Spinal muscular atrophy (SMA) is a devastating motor neuron disease affecting primarily children. This disease is caused by degeneration of the cells known as motor neurons, which connect the spinal cord to muscles.
There are currently no effective treatments for SMA although a number of therapeutic options have been proposed for SMA. Such potential therapeutics have shown remarkable promise in animal models of SMA and some are currently in clinical trial.
Importantly, however, the animal model trials revealed that while administration of the therapeutic can nearly rescue an individual from the disease when given before symptoms start, the benefits are vastly reduced when therapies are given after symptom onset, even at very early stages of the disease.
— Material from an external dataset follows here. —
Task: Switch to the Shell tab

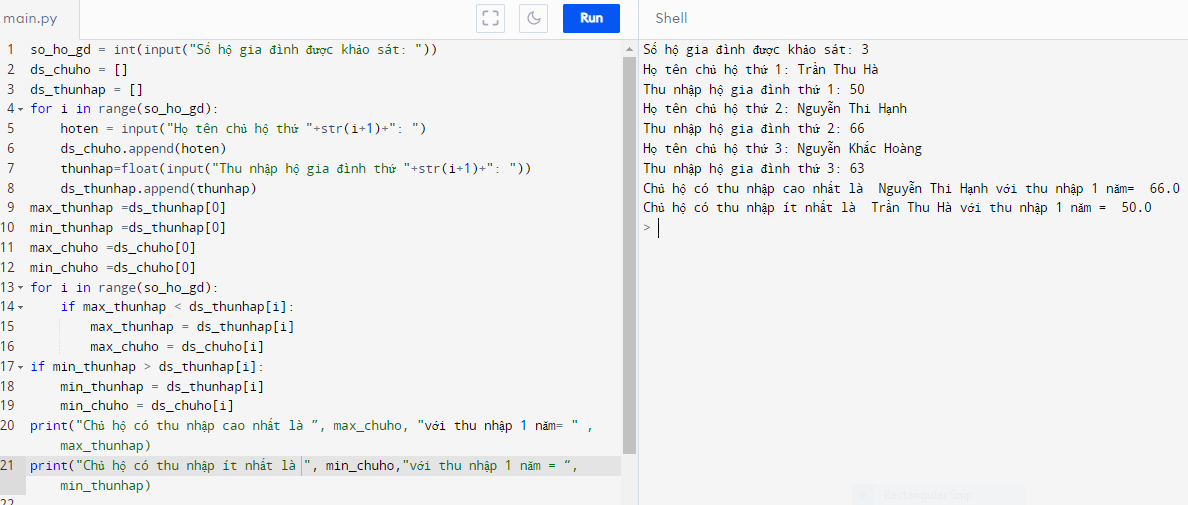Action: (x=671, y=18)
As it will be likely to treat patients after symptom onset, it is very important to understand why the benefits of therapeutics are so limited after symptoms have started, and find way in which to maximize the benefits during symptomatic stages of the disease.
In this project Lyndsay and her team will use a mouse model of SMA to investigate how quickly a motor neuron can repair itself with the candidate therapeutic is given. They will then investigate what problems in the motor neurons cannot be fixed when the candidate therapeutic is given later in the disease.
Finally, they will investigate whether other drugs can be given in combination to help motor neurons repair themselves when the treatment is given during symptomatic stages of the disease.
This work has important implications for the development of therapies for SMA. It will help us understand more precisely how these candidate therapeutics affect the motor neurons. It will also help us understand what limits the benefits of the therapeutics, and will investigate ways in which to make them work better.